Villagers, on the other hand, carry about quite another understanding of development. For them, peace, peace and more peace lies at the heart of any kind of development. Peace, especially since our disastrous Social Unrest years, 1998-2003, is not a given, not something that falls to us automatically. Peace is about healthy relationships between and among people. It needs constant watchfulness, continuous up grading and consistent repair to keep it alive and well. Peace for the typical villager is really a code word for development.

Closely allied with peace is people's struggle for progress-quality education, well stocked clinics, reliable and affordable transport, working local markets, etc. These must be on going and growing. Once these building blocks become part of society's social fabric for a number of years, then prosperity-modest amounts of money for such 'luxuries' as salt, sugar, tea, coffee, tinned meat and fish, etc.-begin to take hold.

Villagers really don't avidly seek hilux and jet travel but yearn for reliable, affordable and better resourced sea and land transport. While the typical village woman wouldn't turn up her nose at overseas kaikai, she votes overwhelmingly for solid garden food and local seafood diet for the family. Entertainment, like salt in food . . . a little goes a long way, is kept in balance. Village women, in a new development millennium, would enjoy huge amounts of leisure time is a fairy tale that is best forgotten.

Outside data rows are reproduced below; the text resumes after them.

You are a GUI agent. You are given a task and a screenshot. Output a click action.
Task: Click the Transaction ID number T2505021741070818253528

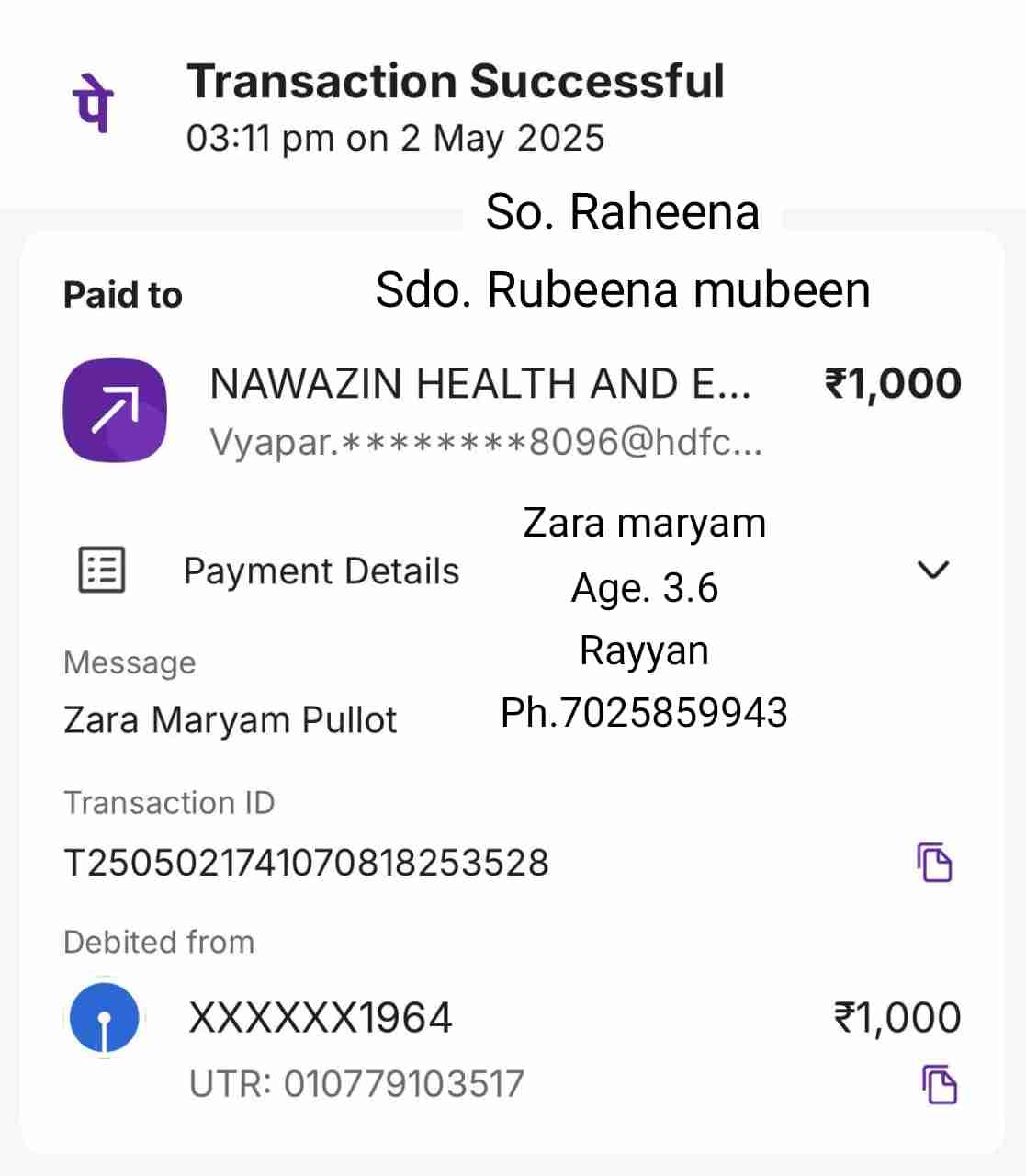(x=306, y=863)
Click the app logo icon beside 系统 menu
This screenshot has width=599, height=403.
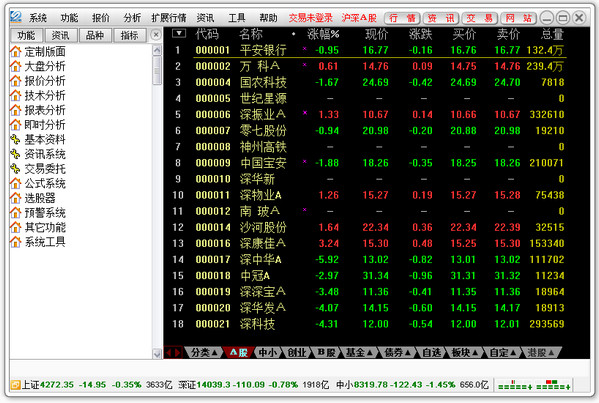(x=16, y=17)
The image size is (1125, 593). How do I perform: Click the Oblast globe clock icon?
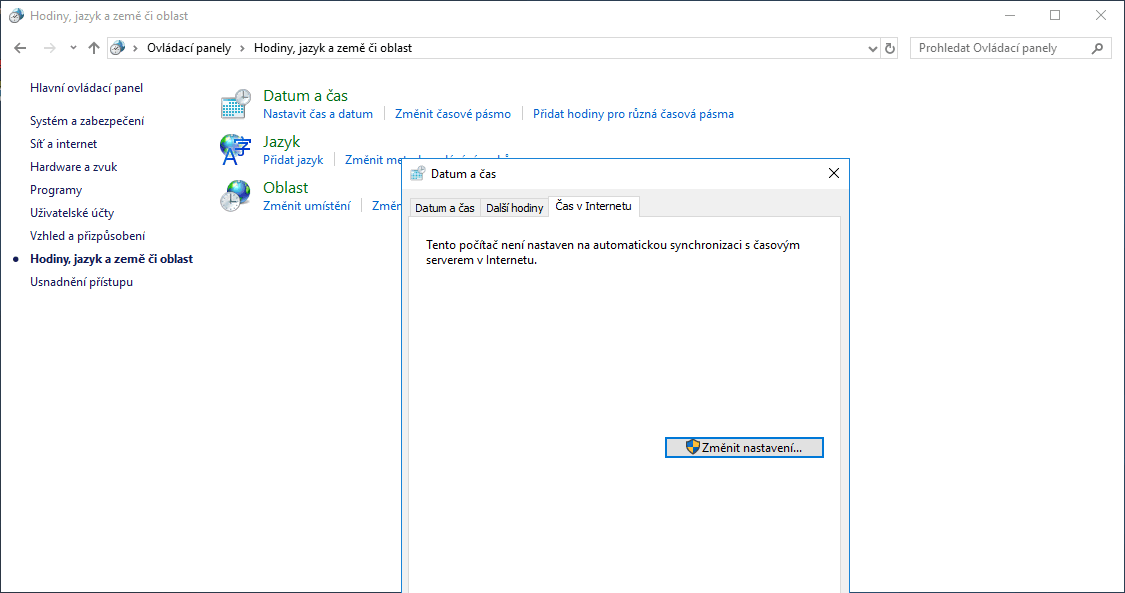coord(235,195)
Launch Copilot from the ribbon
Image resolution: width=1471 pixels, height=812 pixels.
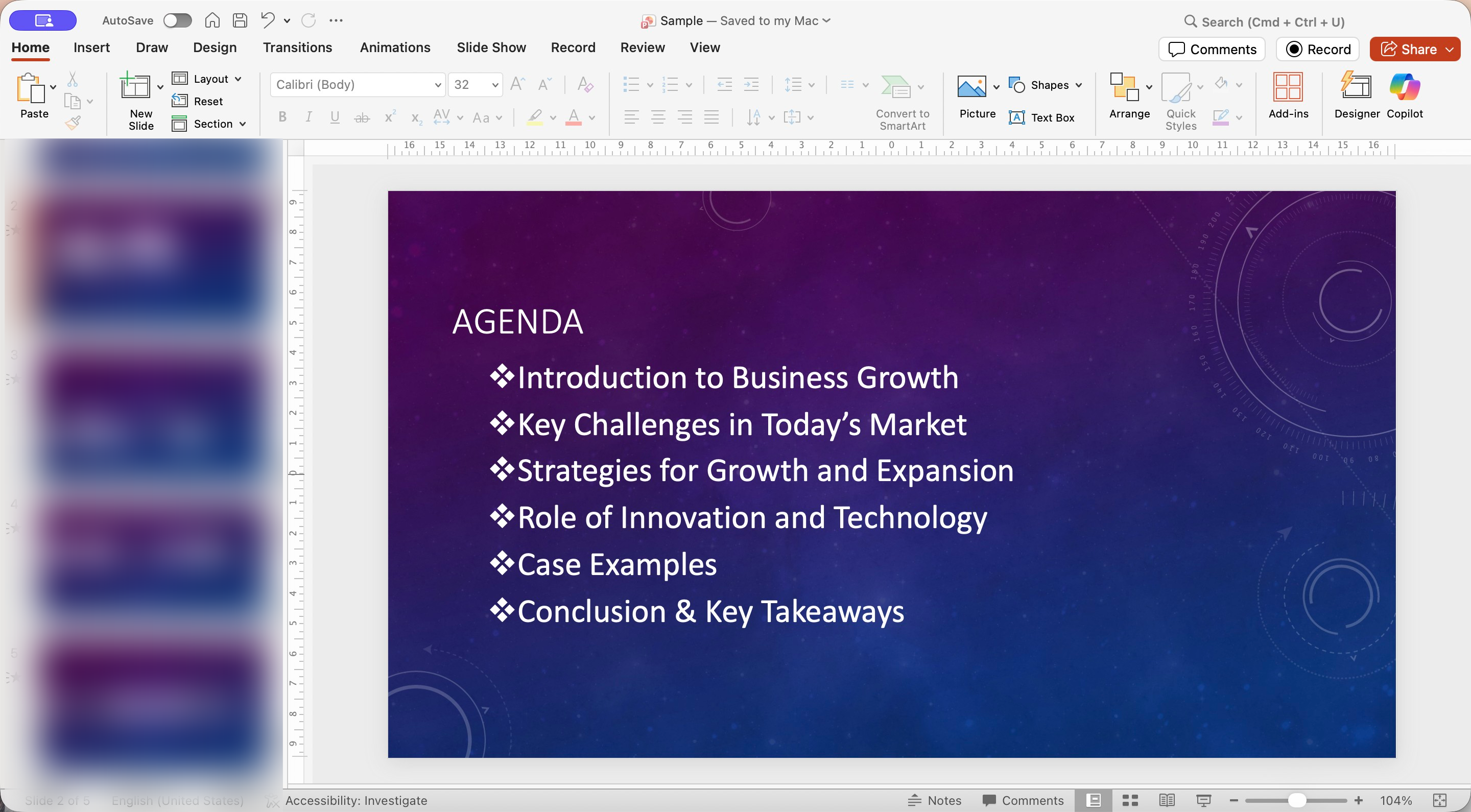coord(1404,95)
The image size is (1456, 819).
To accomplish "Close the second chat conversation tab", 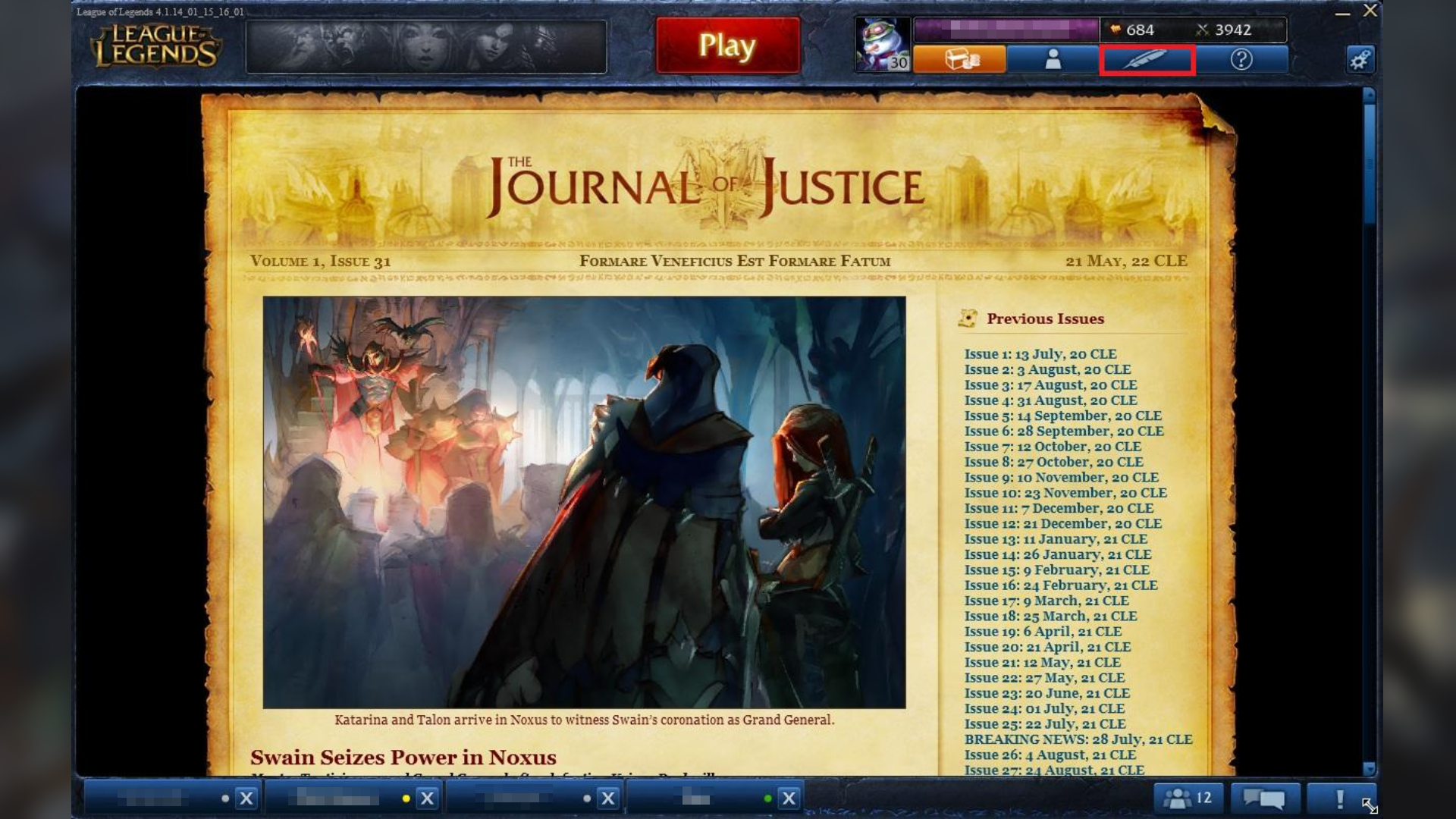I will tap(428, 798).
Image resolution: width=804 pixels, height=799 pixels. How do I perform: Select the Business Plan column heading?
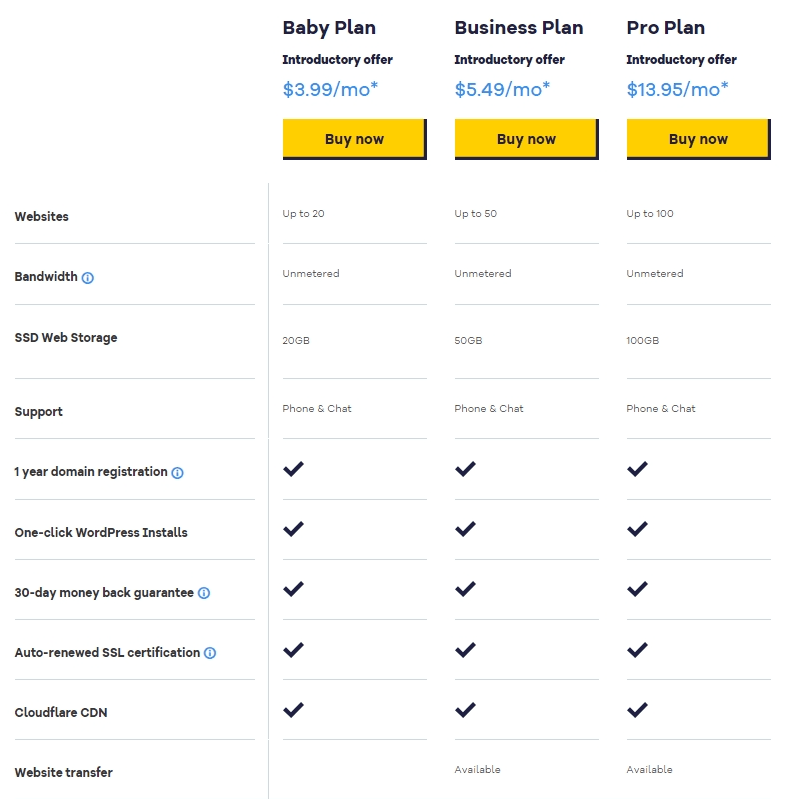click(518, 28)
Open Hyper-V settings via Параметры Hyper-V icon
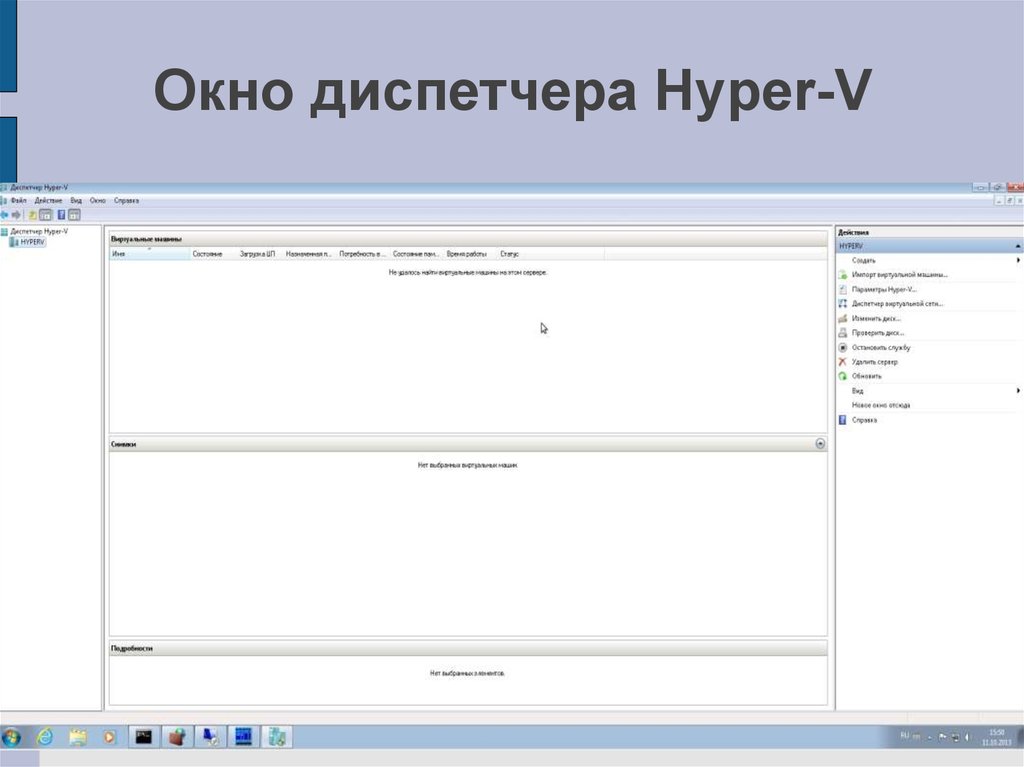 pyautogui.click(x=842, y=289)
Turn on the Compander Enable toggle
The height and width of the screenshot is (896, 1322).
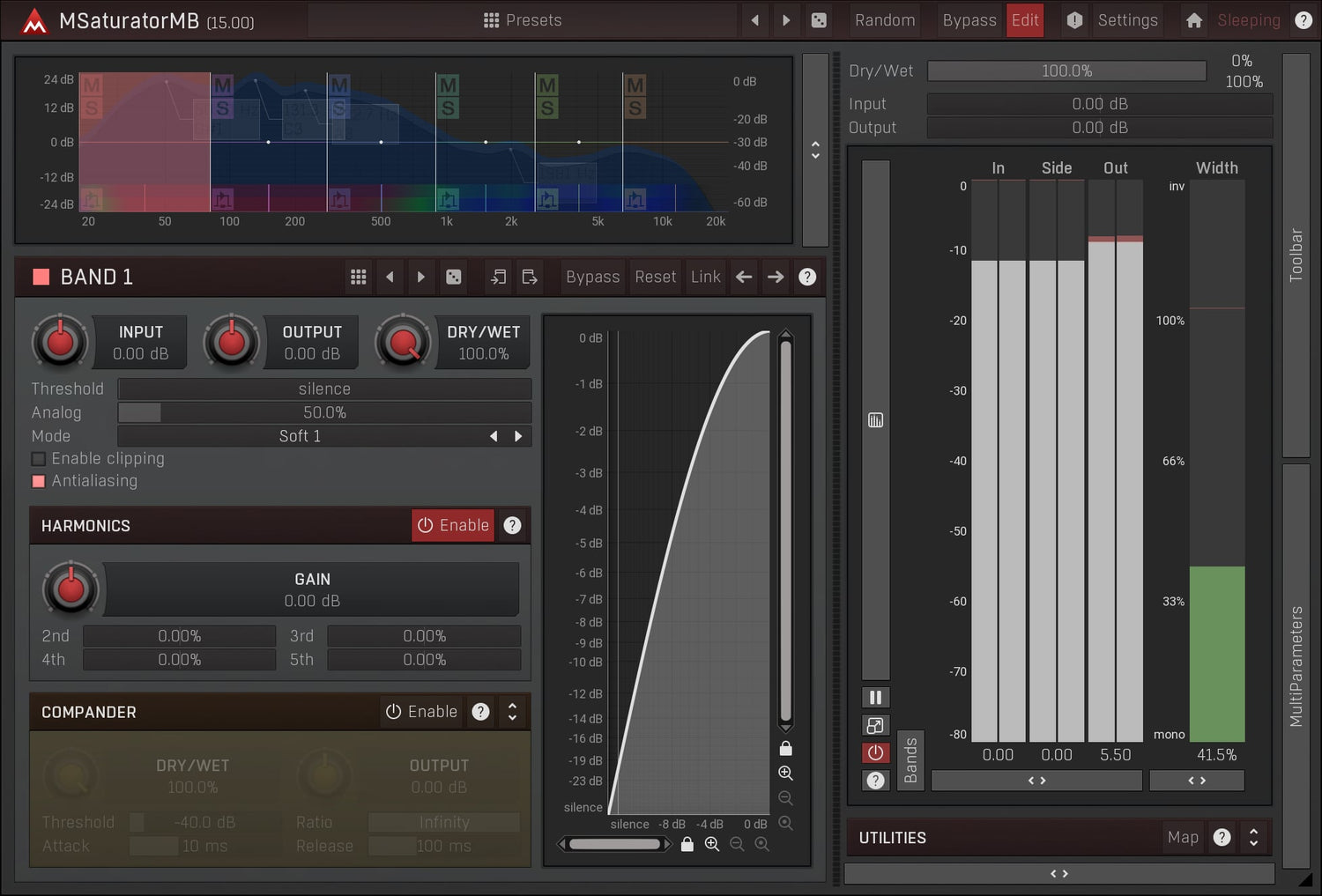click(x=421, y=712)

This development understanding, better called The Basic Life, is a far cry from the development understanding that is constantly spoken about by our national elite.

If the word 'development' is properly unpackaged, clarified and re-evaluated, then much of the confusion now surrounding the word and concept could begin to disappear. Of course, if that were to take place, then much of today's development rhetoric would have to be re-visited and ultimately done away with. At least in this one case, the code word would no longer hide as much as it reveals.